Merge pull request #98 from mjanez/feature/harvester-private-datasets

Add allow_private_datasets to ckan harvester
mjanez · Aug 19, 2024 · dd75b3f · dd75b3f
2 parents 28c3d3d + 9e5037a
commit dd75b3f
Show file tree

Hide file tree

Showing 2 changed files with 28 additions and 6 deletions.
diff --git a/ckanext/schemingdcat/harvesters/base.py b/ckanext/schemingdcat/harvesters/base.py
@@ -536,6 +536,7 @@ def get_extra_value(extras, key):
 
         def apply_field_mapping(d, mapping):
             new_dict = {}
+            #TODO: If not field_mapping, items() fails.
             for local_field, remote_info in mapping.items():
                 if 'field_name' in remote_info:
                     remote_field = remote_info['field_name']
@@ -1107,8 +1108,11 @@ def _set_translated_fields(self, package_dict):
                     translated_fields["dataset_fields"].append(local_field_name)
 
                     if isinstance(remote_field_name, dict):
+                        local_field_value = package_dict.get(local_field_name, {})
+                        if not isinstance(local_field_value, dict):
+                            local_field_value = {}
                         package_dict[local_field_name] = {
-                            lang: package_dict.get(name, package_dict.get(local_field_name, {}).get(lang))
+                            lang: package_dict.get(name, local_field_value.get(lang))
                             for lang, name in remote_field_name.items()
                         }
                         if local_field_name.endswith('_translated'):

diff --git a/ckanext/schemingdcat/harvesters/ckan.py b/ckanext/schemingdcat/harvesters/ckan.py
@@ -106,11 +106,12 @@ def validate_config(self, config):
                         f'schema should be one of: {", ".join(self._supported_schemas)}. Current dataset schema: {self._local_schema_name}'
                     )
                 else:
-                    raise ValueError(
-                        f"Config schema should match the local schema: '{self._local_schema_name}'. "
-                        f"Check the remote schema with CKAN API: {{ckan_site_url}}/api/3/action/scheming_dataset_schema_show?type=dataset, "
-                        f"or specify the local schema, and the harvester will try to map the fields."
-                    )
+                    if self._local_schema_name.lower().strip() != schema.lower().strip():
+                        raise ValueError(
+                            f"Config 'schema': {schema} should match the local schema: '{self._local_schema_name}'. "
+                            f"Check the remote schema with CKAN API: {{ckan_site_url}}/api/3/action/scheming_dataset_schema_show?type=dataset, "
+                            f"or specify the local schema '{self._local_schema_name}', and the harvester will try to map the fields."
+                        )
 
             config = json.dumps({**config_obj, "schema": schema.lower().strip()})
 
@@ -124,6 +125,18 @@ def validate_config(self, config):
         ):
             config = json.dumps({**config_obj, "allow_harvest_datasets": False})
 
+        # Check if 'allow_private_datasets' is not in the config_obj or is not a boolean
+        if "allow_private_datasets" in config_obj:
+            if "api_key" in config_obj:
+                if not isinstance(config_obj["allow_private_datasets"], bool):
+                    config = json.dumps({**config_obj, "allow_private_datasets": False})
+            else:
+                raise ValueError(
+                    "'api_key' is needed to using 'allow_private_datasets'"
+                )
+        else:
+            config = json.dumps({**config_obj, "allow_private_datasets": False})
+
         # Check remote_orgs and remote_groups == only_local, if not, put
         # remote_orgs and remote_groups to only_local
         if (
@@ -376,7 +389,12 @@ def _search_for_datasets(self, remote_ckan_base_url, fq_terms=None):
         #   they will harvested the next time anyway.

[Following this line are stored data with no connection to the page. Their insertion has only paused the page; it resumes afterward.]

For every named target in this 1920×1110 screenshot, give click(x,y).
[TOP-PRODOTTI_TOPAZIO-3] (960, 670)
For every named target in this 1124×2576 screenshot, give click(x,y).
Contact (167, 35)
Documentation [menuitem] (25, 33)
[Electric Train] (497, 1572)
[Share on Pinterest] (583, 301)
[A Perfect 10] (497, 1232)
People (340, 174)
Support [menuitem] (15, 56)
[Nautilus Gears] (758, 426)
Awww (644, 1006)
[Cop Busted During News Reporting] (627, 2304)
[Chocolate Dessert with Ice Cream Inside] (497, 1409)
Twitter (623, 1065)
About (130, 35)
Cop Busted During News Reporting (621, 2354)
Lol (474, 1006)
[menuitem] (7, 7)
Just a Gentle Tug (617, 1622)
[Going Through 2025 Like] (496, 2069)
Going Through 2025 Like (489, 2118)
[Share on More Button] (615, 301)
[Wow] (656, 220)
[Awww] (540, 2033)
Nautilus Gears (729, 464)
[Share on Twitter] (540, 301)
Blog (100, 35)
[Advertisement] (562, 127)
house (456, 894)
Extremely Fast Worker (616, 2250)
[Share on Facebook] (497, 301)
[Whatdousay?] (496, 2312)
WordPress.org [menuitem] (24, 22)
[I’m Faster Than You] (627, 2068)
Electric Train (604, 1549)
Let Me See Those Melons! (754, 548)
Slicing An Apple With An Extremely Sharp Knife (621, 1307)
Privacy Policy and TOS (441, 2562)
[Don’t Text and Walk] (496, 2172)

When datasets are added,
         #   we are at risk of seeing datasets twice in the paging, so we detect
         #   and remove any duplicates.
+        params["include_private"] = False
         params["sort"] = "id asc"
+
+        if self.config.get("allow_private_datasets", False):
+            params["include_private"] = True   
+
         if fq_terms:
             params["fq"] = " ".join(fq_terms)